Your instructions –
Resume the account of the 2016 Republican presidential primaries, carrying it on from its final sentence.

Text –

──────

Major candidates who withdrew before the 2016 Republican Party presidential primaries
| Candidate | Born | Most recent position | Home state | Campaign announced | Campaign suspended | Campaign | Bound delegates (hard count) | Popular vote | Contests won | Ref. |
|---|---|---|---|---|---|---|---|---|---|---|
| George Pataki | June 24, 1945 (age 70) Peekskill, New York | Governor of New York (1995–2006) | New York | May 28, 2015 | December 29, 2015 (endorsed Rubio, later Kasich, then no endorsement) | __________ Campaign FEC filing | None | 2,036 | None |  |
| Lindsey Graham | July 9, 1955 (age 60) Central, South Carolina | U.S. senator from South Carolina (2003–2026) | South Carolina | June 1, 2015 | December 21, 2015 (endorsed Bush, later Cruz, then McMullin) | __________ Campaign FEC filing | None | 5,666 | None |  |
| Bobby Jindal | June 10, 1971 (age 44) Baton Rouge, Louisiana | Governor of Louisiana (2008–2016) | Louisiana | June 24, 2015 | November 17, 2015 (endorsed Rubio, later Trump) | __________ Campaign FEC filing | None | 222 | None |  |
| Scott Walker | November 2, 1967 (age 47) Colorado Springs, Colorado | Governor of Wisconsin (2011–2019) | Wisconsin | July 13, 2015 | September 21, 2015 (endorsed Cruz, later Trump) | __________ Campaign FEC filing | None | 1 | None |  |
| Rick Perry | March 4, 1950 (age 65) Haskell, Texas | Governor of Texas (2000–2015) | Texas | June 4, 2015 | September 11, 2015 (endorsed Cruz, later Trump) | __________ Campaign FEC filing | None | 1 | None |  |

==Timeline of the race==

===Background===
Former Massachusetts governor Mitt Romney, the 2012 GOP presidential nominee, lost the 2012 election to incumbent Democratic president Barack Obama. The Republican National Committee, believing that the long, drawn-out 2012 primary season had politically and personally damaged Romney, drafted plans to condense the 2016 primary season. As part of these plans, the 2016 Republican National Convention was scheduled for the relatively early date of July 18–21, 2016, the earliest date since Republicans nominated Thomas Dewey in June 1948.

──────

Information given –
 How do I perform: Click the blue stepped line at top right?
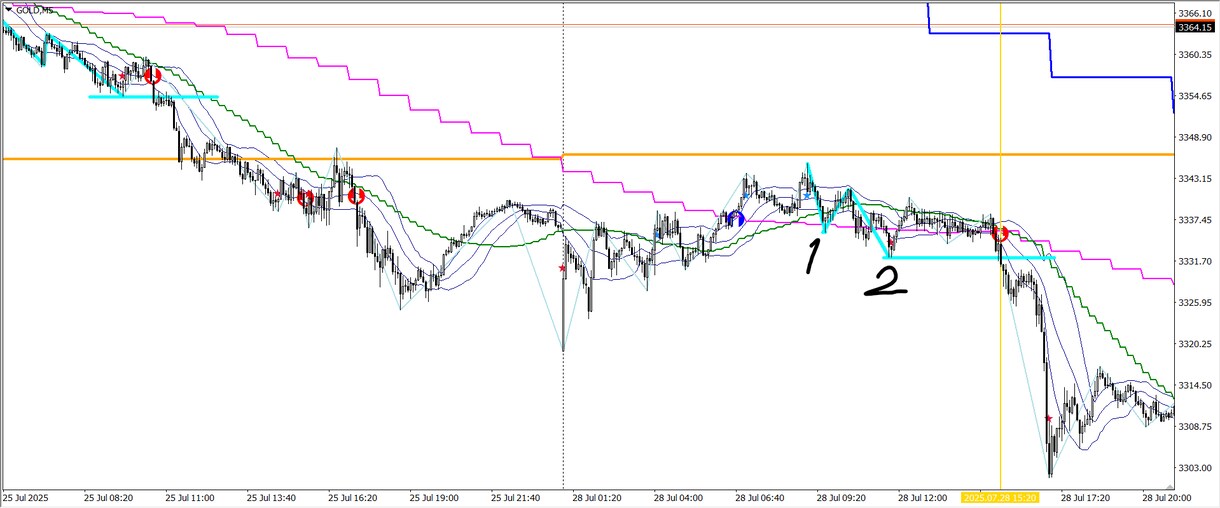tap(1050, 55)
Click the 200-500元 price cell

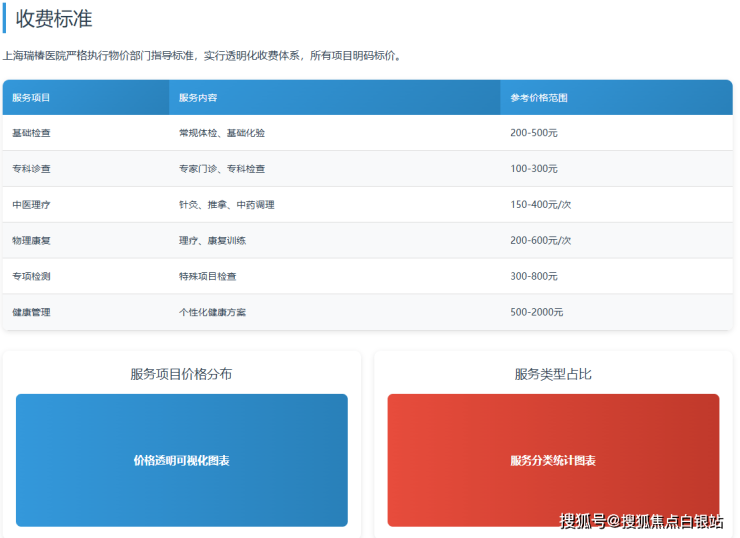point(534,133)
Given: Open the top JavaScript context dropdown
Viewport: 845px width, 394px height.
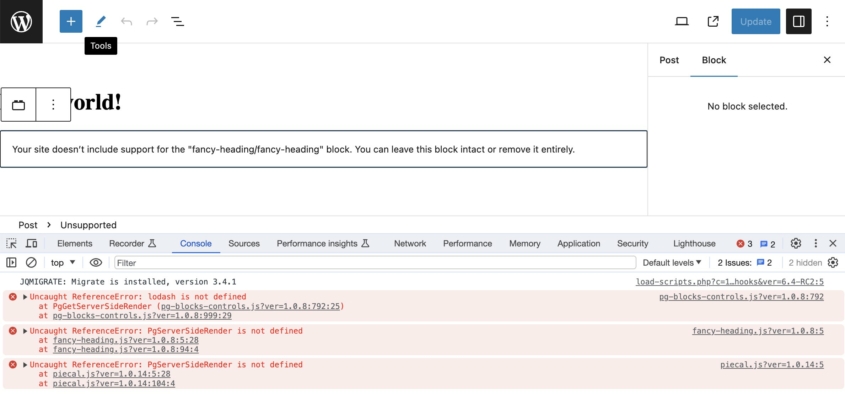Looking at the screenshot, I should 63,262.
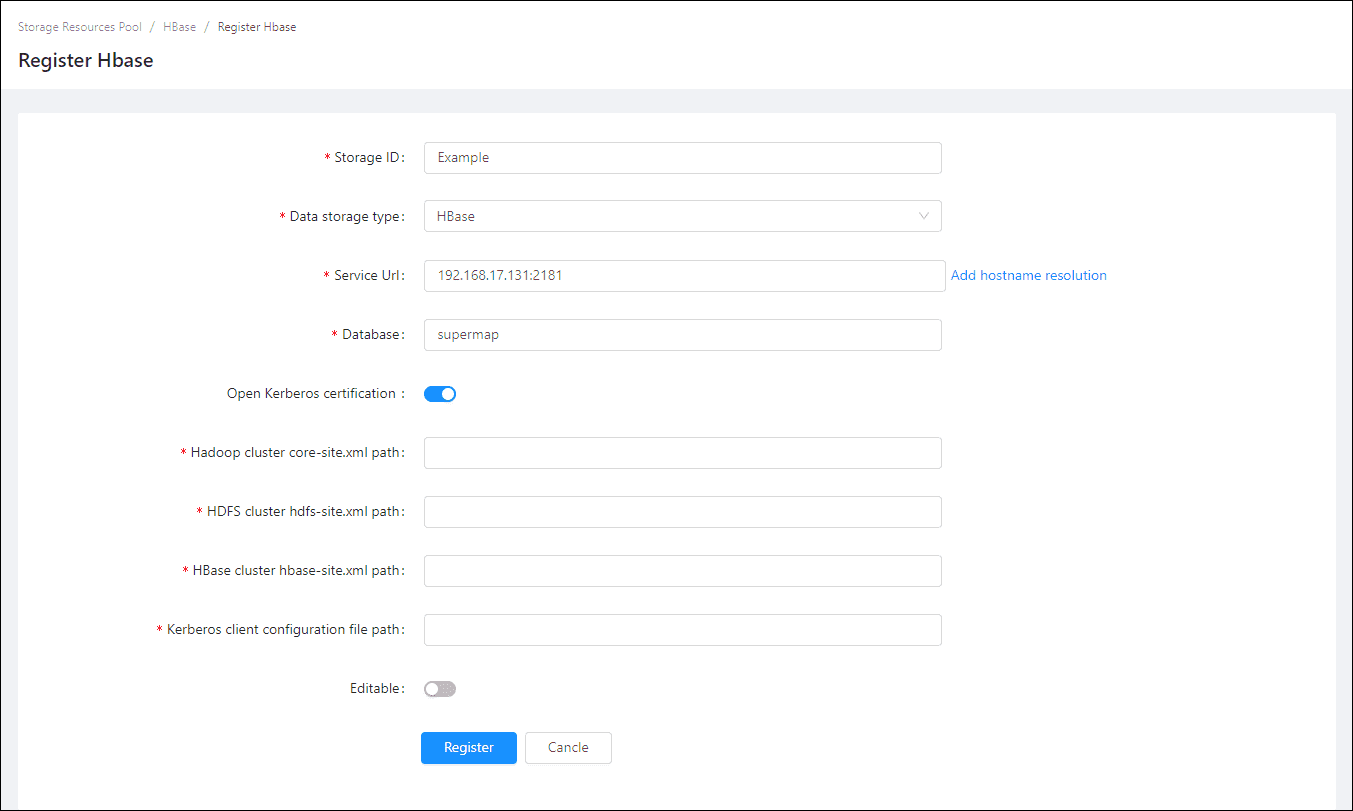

──────

Output for this exercise –
Elements of the Republican establishment, including Senate Minority leader Mitch McConnell, had been grooming then Kansas governor Sam Brownback as the party's favorite mostly due to his aggressive 2012 fiscal overhaul of state finances dubbed the "Kansas experiment." The experiment, engineered primarily by Koch Industries veteran economist Steve Anderson, ultimately caused a financial crisis. The state would see a $687.9 million loss in revenue after predicting its massive tax cuts would grow the economy by $323 million. Brownback would narrowly win in overwhelmingly Republican Kansas during his 2014 re-election bid dashing his national aspirations and further opening the primary.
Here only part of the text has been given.